Görev yönergesi: Erzurum ve Sivas kongrelerinin kararlarını konu alan yazıyı, son cümlesinden sonra gelecek kısımla sürdürün.

── Gösterilen metin ──

Erzurum Kongresi’nde Mustafa Kemal Hilafetçi Ve Saltanatçıydı

  • GİRİŞ01.07.2017 09:42
  • GÜNCELLEME03.07.2017 07:17

1919’un Temmuz’unda başlayan Erzurum Kongresinde ve 4 Eylül 1919’da başlayan ve bir hafta sürüp 11 Eylül 1919’da biten Sivas Kongresi’nde yani her ikisinde, çok enteresan ve bize anlatılan millî mücadele tarihine ters düşen bir takım kararlar alındı.üstelik bu kararların altında başkan sıfatı ile Mustafa Kemal paşa’nın imzası bulunmaktaydı..

Madde 1- Osmanlı toplumunun bütünlüğü ve millî istiklalimizin temini ve Makam-ı Muallâ-ı Hilâfet ve Saltanatın korunması için Kuvay-ı Milliye’yi üstün ve millî iradeyi hakim kılmak kat’i esastır.

───
── Sağlanan girdiler ──

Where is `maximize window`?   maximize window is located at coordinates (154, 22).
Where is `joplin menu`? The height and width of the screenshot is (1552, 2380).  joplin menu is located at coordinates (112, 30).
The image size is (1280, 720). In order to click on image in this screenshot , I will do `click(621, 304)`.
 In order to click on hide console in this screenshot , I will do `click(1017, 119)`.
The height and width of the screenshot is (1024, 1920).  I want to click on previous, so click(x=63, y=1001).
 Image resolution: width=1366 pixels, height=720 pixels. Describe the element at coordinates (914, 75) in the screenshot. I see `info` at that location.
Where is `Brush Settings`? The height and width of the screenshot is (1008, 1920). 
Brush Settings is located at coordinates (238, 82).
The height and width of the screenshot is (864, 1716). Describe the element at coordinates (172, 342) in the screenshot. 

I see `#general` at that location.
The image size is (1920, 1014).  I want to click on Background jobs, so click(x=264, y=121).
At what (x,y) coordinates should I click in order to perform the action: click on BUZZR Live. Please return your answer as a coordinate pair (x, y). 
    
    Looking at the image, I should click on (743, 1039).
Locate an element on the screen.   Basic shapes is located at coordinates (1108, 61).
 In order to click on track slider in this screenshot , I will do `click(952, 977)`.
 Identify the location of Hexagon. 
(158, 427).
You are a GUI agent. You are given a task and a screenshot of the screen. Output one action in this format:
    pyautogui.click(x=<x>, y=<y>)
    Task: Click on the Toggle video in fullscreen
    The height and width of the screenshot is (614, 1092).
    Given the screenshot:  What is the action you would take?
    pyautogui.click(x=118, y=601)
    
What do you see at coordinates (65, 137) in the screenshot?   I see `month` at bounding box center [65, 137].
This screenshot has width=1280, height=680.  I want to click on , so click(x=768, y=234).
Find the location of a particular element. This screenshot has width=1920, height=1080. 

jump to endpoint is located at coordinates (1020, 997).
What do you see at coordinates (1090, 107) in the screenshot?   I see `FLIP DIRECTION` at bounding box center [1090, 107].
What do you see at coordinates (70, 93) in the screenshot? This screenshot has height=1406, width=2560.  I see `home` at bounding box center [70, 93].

───

Nihai yanıt:
Madde 2- Osmanlı Hükümeti, bir dış baskı karşısında memleketimizin herhangi bir parçasını terk ve ihmâl etmek zaruretinde bulunduğu taktirde Hilâfet ve Saltanat makamı ile vatan ve milletin emniyet ve bütünlüğünü sağlayacak her türlü tedbir ve karar alınmıştır.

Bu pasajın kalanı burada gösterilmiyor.